START DATA TO PROCESS

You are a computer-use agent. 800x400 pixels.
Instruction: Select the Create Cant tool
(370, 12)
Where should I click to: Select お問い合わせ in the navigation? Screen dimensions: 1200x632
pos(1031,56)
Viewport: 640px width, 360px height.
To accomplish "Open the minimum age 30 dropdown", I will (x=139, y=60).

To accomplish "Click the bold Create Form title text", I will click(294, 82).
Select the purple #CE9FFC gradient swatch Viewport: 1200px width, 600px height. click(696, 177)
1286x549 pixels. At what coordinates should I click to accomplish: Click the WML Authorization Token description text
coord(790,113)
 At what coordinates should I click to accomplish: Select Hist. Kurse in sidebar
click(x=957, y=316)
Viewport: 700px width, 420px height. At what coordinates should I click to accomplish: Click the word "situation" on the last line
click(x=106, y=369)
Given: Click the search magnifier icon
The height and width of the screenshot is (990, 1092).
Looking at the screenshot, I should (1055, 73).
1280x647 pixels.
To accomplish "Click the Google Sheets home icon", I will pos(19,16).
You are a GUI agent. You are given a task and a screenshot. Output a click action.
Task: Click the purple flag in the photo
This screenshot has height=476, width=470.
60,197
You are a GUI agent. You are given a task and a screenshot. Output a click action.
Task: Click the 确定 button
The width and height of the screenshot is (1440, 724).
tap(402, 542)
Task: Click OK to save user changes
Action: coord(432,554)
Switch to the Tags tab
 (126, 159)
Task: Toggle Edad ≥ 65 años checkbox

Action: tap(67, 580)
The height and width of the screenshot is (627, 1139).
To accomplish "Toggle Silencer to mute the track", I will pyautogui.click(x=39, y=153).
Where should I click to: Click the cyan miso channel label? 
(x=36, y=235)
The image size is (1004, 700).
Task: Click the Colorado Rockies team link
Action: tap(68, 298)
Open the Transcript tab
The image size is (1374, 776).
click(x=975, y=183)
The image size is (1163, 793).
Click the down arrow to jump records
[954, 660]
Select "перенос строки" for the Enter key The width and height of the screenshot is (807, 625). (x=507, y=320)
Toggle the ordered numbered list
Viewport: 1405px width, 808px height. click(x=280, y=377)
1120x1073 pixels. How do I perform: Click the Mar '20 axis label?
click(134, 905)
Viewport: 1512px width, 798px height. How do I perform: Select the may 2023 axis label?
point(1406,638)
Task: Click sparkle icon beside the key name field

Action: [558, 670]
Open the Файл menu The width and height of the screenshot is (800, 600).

END DATA TO PROCESS

ABOUT THIS EXERCISE — The answer must reproduce every record exactly.

OUTPUT BELOW —
You are a computer-use agent. 800x400 pixels.
Instruction: Select the Create Cant tool
(370, 12)
Where should I click to: Select お問い合わせ in the navigation? Screen dimensions: 1200x632
pos(1031,56)
Viewport: 640px width, 360px height.
To accomplish "Open the minimum age 30 dropdown", I will (x=139, y=60).

To accomplish "Click the bold Create Form title text", I will click(294, 82).
Select the purple #CE9FFC gradient swatch Viewport: 1200px width, 600px height. click(696, 177)
1286x549 pixels. At what coordinates should I click to accomplish: Click the WML Authorization Token description text
coord(790,113)
 At what coordinates should I click to accomplish: Select Hist. Kurse in sidebar
click(x=957, y=316)
Viewport: 700px width, 420px height. At what coordinates should I click to accomplish: Click the word "situation" on the last line
click(x=106, y=369)
Given: Click the search magnifier icon
The height and width of the screenshot is (990, 1092).
Looking at the screenshot, I should (1055, 73).
1280x647 pixels.
To accomplish "Click the Google Sheets home icon", I will pos(19,16).
You are a GUI agent. You are given a task and a screenshot. Output a click action.
Task: Click the purple flag in the photo
This screenshot has height=476, width=470.
60,197
You are a GUI agent. You are given a task and a screenshot. Output a click action.
Task: Click the 确定 button
The width and height of the screenshot is (1440, 724).
tap(402, 542)
Task: Click OK to save user changes
Action: coord(432,554)
Switch to the Tags tab
 (126, 159)
Task: Toggle Edad ≥ 65 años checkbox

Action: tap(67, 580)
The height and width of the screenshot is (627, 1139).
To accomplish "Toggle Silencer to mute the track", I will pyautogui.click(x=39, y=153).
Where should I click to: Click the cyan miso channel label? 
(x=36, y=235)
The image size is (1004, 700).
Task: Click the Colorado Rockies team link
Action: tap(68, 298)
Open the Transcript tab
The image size is (1374, 776).
click(x=975, y=183)
The image size is (1163, 793).
Click the down arrow to jump records
[954, 660]
Select "перенос строки" for the Enter key The width and height of the screenshot is (807, 625). (x=507, y=320)
Toggle the ordered numbered list
Viewport: 1405px width, 808px height. click(x=280, y=377)
1120x1073 pixels. How do I perform: Click the Mar '20 axis label?
click(134, 905)
Viewport: 1512px width, 798px height. How do I perform: Select the may 2023 axis label?
point(1406,638)
Task: Click sparkle icon beside the key name field

Action: [558, 670]
Open the Файл menu The width and height of the screenshot is (800, 600).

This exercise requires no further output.